The next 12 months will be the toughest ever for new companies to enter the travel market, according to Harry Goodman, chairman of Totally Travel and founder of International Leisure Group.

ILG, the parent group of Air Europe and Intasun Leisure, grew during the 1980s to became the UK’s second-largest tour operator, behind Thomson Holidays. But Goodman saw his empire crumble in 1991 as a result of the impact of the first Gulf war.

Twenty years on, Goodman warned that only well-funded start-ups with strong management teams would be able to establish themselves in the current market.

With new Atol regulations due to be in place from early 2012, the industry would no longer have an “open-door policy” to new entrants, he said.

“Life for new entrants will be almost impossible,” he added. “There is no bonding market out there and you have got to have merchant facilities. If you are looking at barriers to entry, the next 12 months will be the hardest they have ever been.”

The failure of XL Leisure Group in 2008 – the biggest collapse since that of ILG – has sparked reform of consumer protection.
 
Goodman said he welcomed the reform’s attempt to tackle a major loophole. “It is currently possible for a major internet company to go bust and you could have tens of thousands of people stranded with no cover,” he said. “We need a level playing field.”

The rapid growth of the internet allowed companies to establish online businesses, often selling unprotected holidays, he added. “No one could have conceived how the internet would take such a huge slice of the market,” said Goodman.

He said the “slow reaction” of Tui Travel and Thomas Cook to the growth of Ryanair and easyJet had brought back memories.
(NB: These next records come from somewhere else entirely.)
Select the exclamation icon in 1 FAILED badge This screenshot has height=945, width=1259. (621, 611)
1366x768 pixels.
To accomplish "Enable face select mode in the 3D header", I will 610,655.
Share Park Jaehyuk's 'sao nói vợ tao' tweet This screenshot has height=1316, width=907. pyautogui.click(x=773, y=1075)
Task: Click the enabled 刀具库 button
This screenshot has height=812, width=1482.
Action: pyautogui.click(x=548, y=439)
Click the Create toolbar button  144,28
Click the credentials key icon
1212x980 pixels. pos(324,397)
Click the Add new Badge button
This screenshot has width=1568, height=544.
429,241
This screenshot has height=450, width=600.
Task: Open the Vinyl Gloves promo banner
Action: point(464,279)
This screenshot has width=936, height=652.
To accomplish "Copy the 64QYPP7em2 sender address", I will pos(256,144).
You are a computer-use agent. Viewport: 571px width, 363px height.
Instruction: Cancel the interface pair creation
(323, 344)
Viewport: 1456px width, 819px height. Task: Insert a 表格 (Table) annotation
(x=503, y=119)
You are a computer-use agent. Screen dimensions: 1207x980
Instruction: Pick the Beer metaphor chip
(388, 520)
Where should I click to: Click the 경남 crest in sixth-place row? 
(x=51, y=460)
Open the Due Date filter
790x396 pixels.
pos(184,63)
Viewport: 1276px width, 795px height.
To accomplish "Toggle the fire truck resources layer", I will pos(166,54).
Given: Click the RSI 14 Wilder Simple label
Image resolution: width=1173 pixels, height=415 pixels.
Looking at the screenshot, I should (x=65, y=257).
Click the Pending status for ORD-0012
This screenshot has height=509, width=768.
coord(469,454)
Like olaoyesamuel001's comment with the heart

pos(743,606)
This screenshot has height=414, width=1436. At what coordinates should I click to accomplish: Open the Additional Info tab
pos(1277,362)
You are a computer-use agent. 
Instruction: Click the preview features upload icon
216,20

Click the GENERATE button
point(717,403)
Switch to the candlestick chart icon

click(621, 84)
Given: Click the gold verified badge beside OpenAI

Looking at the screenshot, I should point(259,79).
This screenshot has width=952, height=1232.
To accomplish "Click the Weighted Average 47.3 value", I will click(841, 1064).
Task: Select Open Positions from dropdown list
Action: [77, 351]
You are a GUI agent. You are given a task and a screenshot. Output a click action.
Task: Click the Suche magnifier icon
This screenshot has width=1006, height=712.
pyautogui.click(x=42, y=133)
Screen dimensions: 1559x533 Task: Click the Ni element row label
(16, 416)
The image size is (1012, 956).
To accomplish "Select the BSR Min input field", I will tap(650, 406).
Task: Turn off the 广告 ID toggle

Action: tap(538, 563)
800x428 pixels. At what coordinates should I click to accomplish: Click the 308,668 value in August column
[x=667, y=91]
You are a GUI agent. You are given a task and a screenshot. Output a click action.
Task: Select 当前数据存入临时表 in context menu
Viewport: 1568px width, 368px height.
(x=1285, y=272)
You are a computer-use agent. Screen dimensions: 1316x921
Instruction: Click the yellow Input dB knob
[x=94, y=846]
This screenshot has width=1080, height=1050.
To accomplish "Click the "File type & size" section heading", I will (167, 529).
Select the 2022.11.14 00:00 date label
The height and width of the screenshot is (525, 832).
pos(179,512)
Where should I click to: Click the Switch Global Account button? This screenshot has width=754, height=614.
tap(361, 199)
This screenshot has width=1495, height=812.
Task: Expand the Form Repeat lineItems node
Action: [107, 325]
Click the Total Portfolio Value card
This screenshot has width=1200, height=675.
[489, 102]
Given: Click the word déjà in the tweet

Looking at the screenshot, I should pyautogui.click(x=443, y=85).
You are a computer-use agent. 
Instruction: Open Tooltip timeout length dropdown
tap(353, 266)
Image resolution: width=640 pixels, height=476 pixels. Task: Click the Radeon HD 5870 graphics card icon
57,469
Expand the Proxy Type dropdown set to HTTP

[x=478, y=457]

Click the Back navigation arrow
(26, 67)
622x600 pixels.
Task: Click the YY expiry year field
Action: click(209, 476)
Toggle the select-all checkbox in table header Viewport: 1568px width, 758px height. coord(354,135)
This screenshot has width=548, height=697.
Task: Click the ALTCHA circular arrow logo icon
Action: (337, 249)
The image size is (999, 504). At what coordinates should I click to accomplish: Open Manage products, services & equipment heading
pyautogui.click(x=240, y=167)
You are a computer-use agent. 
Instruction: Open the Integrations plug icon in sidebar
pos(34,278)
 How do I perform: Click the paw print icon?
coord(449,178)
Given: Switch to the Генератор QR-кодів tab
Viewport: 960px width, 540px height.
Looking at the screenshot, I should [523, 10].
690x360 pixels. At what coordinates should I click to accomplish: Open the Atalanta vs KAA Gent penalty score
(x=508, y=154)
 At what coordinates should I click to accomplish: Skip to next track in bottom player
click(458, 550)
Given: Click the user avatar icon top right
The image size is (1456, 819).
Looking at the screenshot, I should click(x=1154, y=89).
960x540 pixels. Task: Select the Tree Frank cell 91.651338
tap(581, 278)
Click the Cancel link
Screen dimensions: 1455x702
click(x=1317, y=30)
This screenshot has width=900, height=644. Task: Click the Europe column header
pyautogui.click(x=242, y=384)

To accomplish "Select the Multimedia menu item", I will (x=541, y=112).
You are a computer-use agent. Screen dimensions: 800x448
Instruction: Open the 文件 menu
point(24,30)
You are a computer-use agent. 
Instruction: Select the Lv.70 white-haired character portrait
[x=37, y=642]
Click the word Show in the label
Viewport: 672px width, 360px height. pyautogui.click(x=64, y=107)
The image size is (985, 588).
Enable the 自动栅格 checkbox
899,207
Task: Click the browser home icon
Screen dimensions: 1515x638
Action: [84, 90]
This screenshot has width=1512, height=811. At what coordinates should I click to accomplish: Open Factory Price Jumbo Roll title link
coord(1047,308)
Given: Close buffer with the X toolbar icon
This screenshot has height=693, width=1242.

“It reminds me of when I started. Clarksons, Horizon and Thomson sat back and watched me in the same way as the big boys have allowed Expedia and lastminute to grow,” said Goodman.

He recalled the difficulty setting up his own tour operation. “To become an operator you had to go to a public hearing to get a licence in front of the CAA. You had to prove you could create the demand.”

ILG used its successful tour operating businesses to prop up its airline Air Europe. “We were the first of the low-cost airlines and the intention would have been to increase that in a big way,” said Goodman.

Former ILG marketing services director Richard Carrick believes history could have been very different. “If the Gulf war hadn’t happened we probably would not have seen low-cost airlines emerge as they did,” he said.

“EasyJet and Ryanair would not have had it all their own way. After ILG went down, no one touched scheduled airlines with a barge pole.”

ILG’s collapse prompted other operators to step in to fill the void. John Cooper, a former ILG area manager for Florida who joined Sunset Holidays (later part of Thomas Cook) two months before ILG’s demise, recalls: “ILG’s collapse was the making of Sunset. We had calls from agents at midnight to rebook clients. When I started at Sunset, there were seven overseas reps, by 1996 there were 300.”

The way it was in 1991

 

  • Operators sold 60,000-70,000 holidays the day brochures came out, and stood to lose “hundreds of thousands of pounds” if not on sale. Holidaymakers queued at agents’ doors to book on the day.
  • Holidaymakers in the late 1980s paid up to £250 for a 14-night package in Europe and about £360 for a Florida package. 
  • Communication with overseas resorts was often by Telex, with international phone lines not always available in resorts such as Hammamet, Tunisia. In the 1980s, the fax was the “next big thing”.